* [Task data]

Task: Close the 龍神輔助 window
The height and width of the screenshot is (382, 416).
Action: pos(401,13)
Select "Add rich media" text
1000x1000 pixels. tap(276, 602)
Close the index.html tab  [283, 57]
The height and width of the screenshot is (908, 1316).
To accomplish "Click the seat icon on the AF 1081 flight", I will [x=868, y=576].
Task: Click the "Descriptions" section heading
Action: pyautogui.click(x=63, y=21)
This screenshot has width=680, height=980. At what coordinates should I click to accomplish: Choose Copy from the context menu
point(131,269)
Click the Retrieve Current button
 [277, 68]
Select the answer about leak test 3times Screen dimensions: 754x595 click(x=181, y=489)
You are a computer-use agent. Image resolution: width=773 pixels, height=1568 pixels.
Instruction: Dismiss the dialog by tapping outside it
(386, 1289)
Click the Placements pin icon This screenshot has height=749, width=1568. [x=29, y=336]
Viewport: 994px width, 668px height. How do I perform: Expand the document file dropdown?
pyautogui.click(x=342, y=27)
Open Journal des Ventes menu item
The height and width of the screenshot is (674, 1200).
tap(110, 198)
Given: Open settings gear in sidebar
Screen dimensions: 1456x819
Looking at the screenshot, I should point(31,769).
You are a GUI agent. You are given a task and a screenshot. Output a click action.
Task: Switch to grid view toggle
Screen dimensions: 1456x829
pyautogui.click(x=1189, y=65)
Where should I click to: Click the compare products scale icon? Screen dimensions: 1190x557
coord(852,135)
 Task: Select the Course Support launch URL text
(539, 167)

* [What is asked]
Please format all of the data above as a numbered list, leaving out any blank lines.

* [Response to this task]
1. Task: Close the 龍神輔助 window
2. The height and width of the screenshot is (382, 416).
3. Action: pos(401,13)
4. Select "Add rich media" text
5. 1000x1000 pixels. tap(276, 602)
6. Close the index.html tab  [283, 57]
7. The height and width of the screenshot is (908, 1316).
8. To accomplish "Click the seat icon on the AF 1081 flight", I will [x=868, y=576].
9. Task: Click the "Descriptions" section heading
10. Action: pyautogui.click(x=63, y=21)
11. This screenshot has width=680, height=980. At what coordinates should I click to accomplish: Choose Copy from the context menu
12. point(131,269)
13. Click the Retrieve Current button
14.  [277, 68]
15. Select the answer about leak test 3times Screen dimensions: 754x595 click(x=181, y=489)
16. You are a computer-use agent. Image resolution: width=773 pixels, height=1568 pixels.
17. Instruction: Dismiss the dialog by tapping outside it
18. (386, 1289)
19. Click the Placements pin icon This screenshot has height=749, width=1568. [x=29, y=336]
20. Viewport: 994px width, 668px height. How do I perform: Expand the document file dropdown?
21. pyautogui.click(x=342, y=27)
22. Open Journal des Ventes menu item
23. The height and width of the screenshot is (674, 1200).
24. tap(110, 198)
25. Given: Open settings gear in sidebar
26. Screen dimensions: 1456x819
27. Looking at the screenshot, I should point(31,769).
28. You are a GUI agent. You are given a task and a screenshot. Output a click action.
29. Task: Switch to grid view toggle
30. Screen dimensions: 1456x829
31. pyautogui.click(x=1189, y=65)
32. Where should I click to: Click the compare products scale icon? Screen dimensions: 1190x557
33. coord(852,135)
34.  Task: Select the Course Support launch URL text
35. (539, 167)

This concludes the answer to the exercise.